● **WHAT YOU HAVE TO DO**
Only one portion of the data is to be written out: from the line bearing "Viewport: 938px width, 663px height." through the line bearing "Expand audio settings arrow next to Audio". Write it exactly as it appears.

● **THE DATA**
· · · · · · ·

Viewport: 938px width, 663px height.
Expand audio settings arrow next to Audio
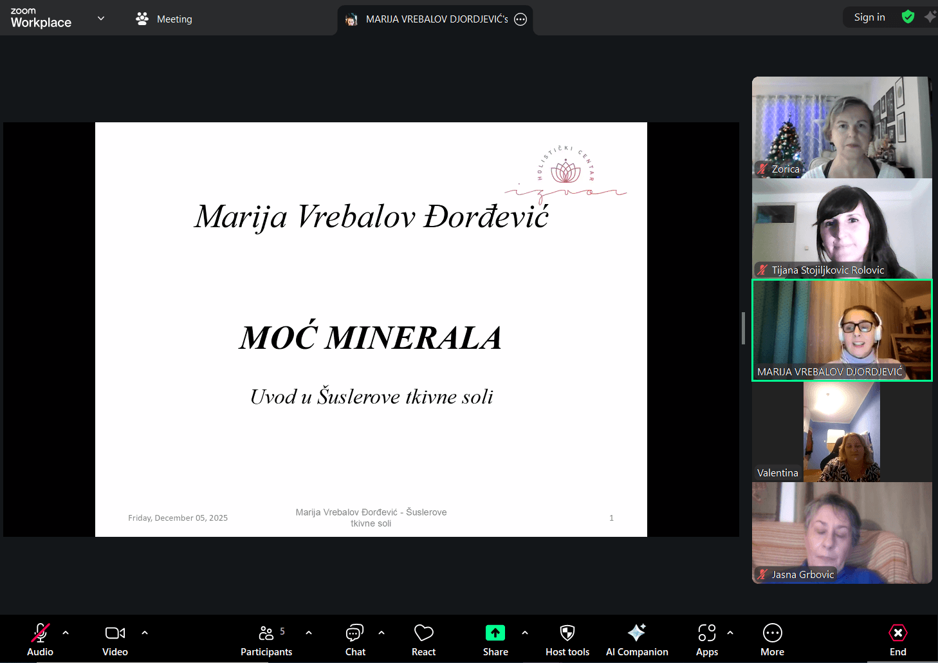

· · · · · · ·

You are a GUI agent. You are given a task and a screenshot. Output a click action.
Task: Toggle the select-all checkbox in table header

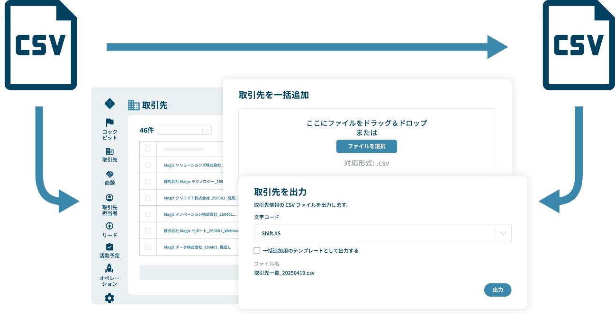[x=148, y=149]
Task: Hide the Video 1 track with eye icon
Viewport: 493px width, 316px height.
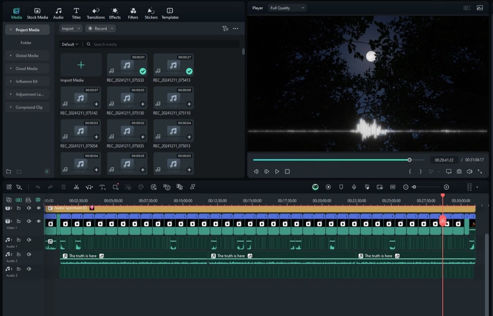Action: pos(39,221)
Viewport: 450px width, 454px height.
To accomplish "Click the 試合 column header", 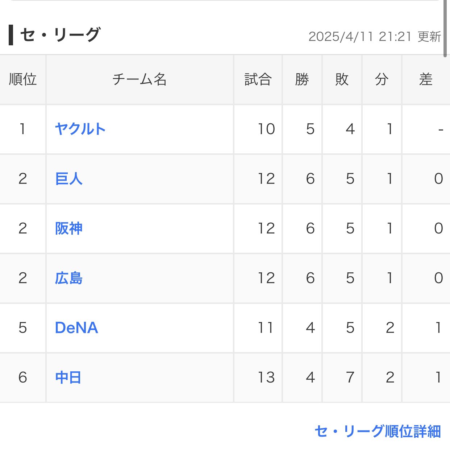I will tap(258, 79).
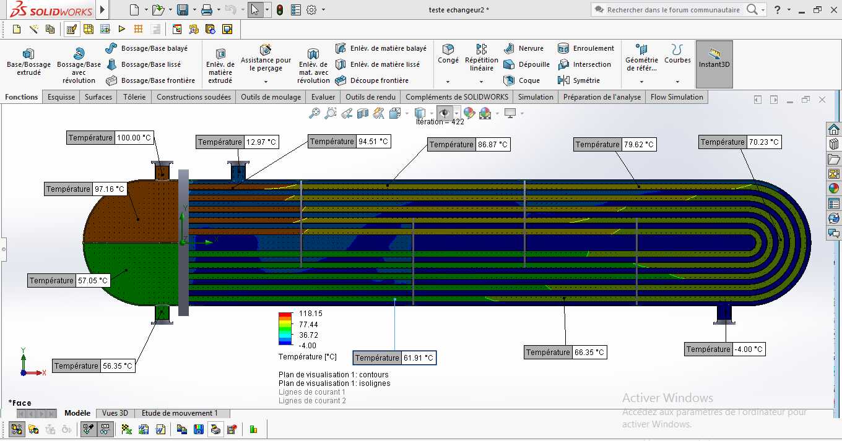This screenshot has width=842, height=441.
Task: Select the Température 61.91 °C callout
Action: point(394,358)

· · · · · · ·

● **YOUR SOLUTION**
Viewport: 938px width, 663px height.
Expand audio settings arrow next to Audio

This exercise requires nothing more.